Jak relacjonują tamtejsze media decyzja ta wywołała duże poruszenie i rozgoryczenie wśród europarlamentarzystów. - To niesprawiedliwe, że zostaliśmy pozbawieni świadczeń, do których mamy prawo - mówił jeden z przedstawicieli Grecji, cytowany przez brukselski portal EUobserver. Niektórzy z narzekających dodawali, że duża część europosłów wynajmuje w Brukseli mieszkania.
Przypomnijmy: Poseł do Parlamentu Europejskiego zarabia 8 tys. 932 euro brutto miesięcznie (dane za lipiec 2019 r.). EUobserver przypomina, że oprócz zryczałtowanej diety dziennej w wysokości 323 euro, posłowie do PE mają również prawo do 4 tys. 563 euro miesięcznie na pokrycie tzw. wydatków ogólnych, takich jak np. materiały biurowe.

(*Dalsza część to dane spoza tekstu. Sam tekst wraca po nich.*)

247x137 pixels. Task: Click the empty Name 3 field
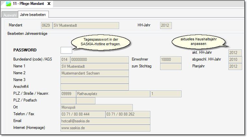(x=94, y=80)
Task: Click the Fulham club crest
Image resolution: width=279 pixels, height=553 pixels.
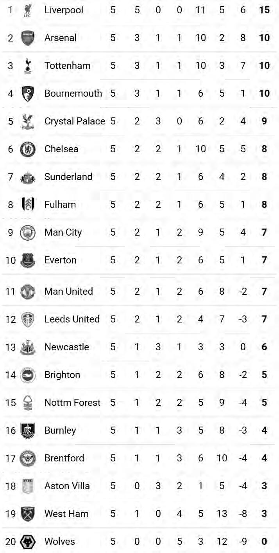Action: click(x=27, y=205)
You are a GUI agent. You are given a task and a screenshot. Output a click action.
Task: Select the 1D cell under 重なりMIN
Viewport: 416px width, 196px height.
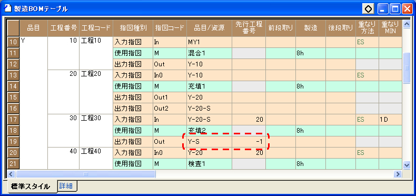click(390, 120)
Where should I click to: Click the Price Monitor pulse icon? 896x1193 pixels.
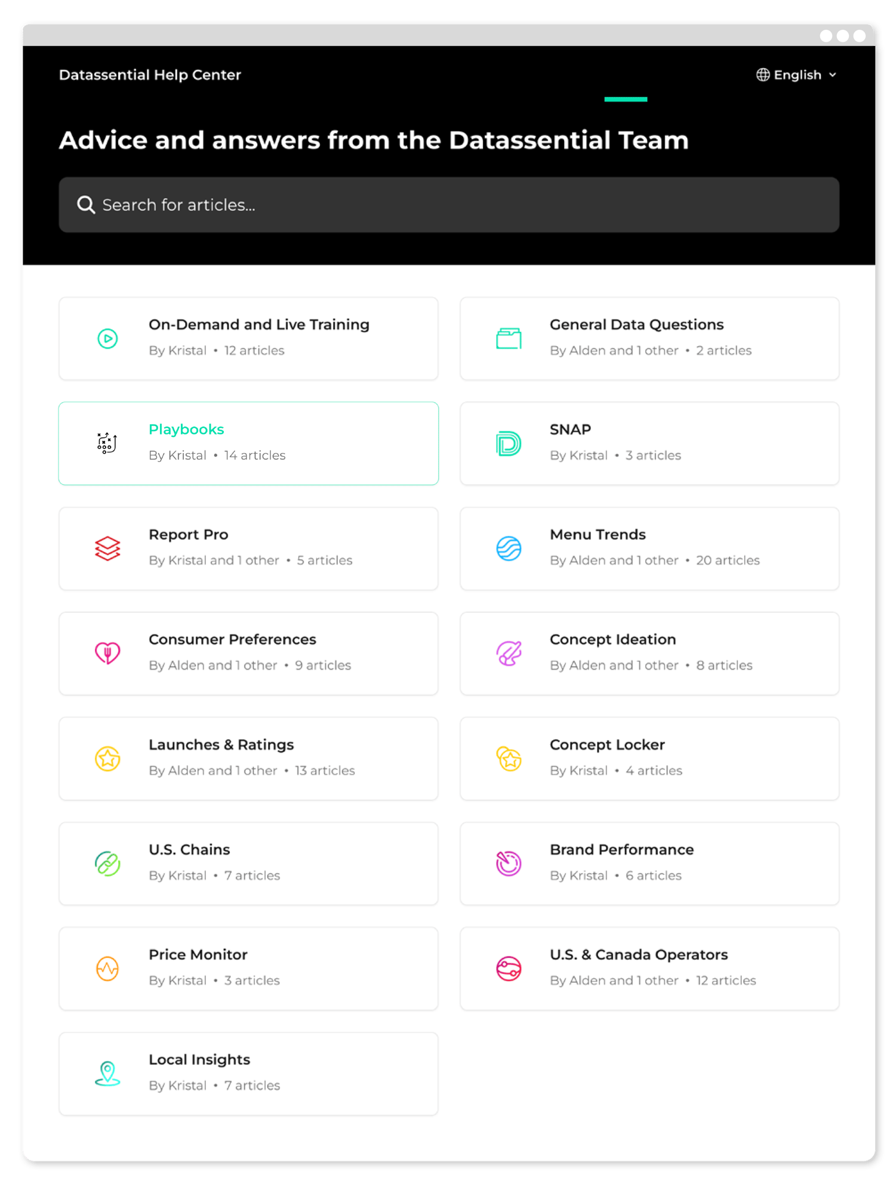tap(107, 969)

Pełna miesięczna suma jest wypłacana, jeśli europoseł bierze udział w co najmniej połowie posiedzeń parlamentu. Jeśli frekwencja spadnie poniżej tego poziomu, otrzymuje połowę z tego. Jednak prezydium PE we wrześniu zdecydowało, że w tym roku nie należy liczyć sesji, na które miała wpływ pandemia w okresie od marca do sierpnia. Oznacza to, że posłowie otrzymują pełne 4 tys. 563 euro miesięcznie, nawet jeśli nie stawili się do pracy.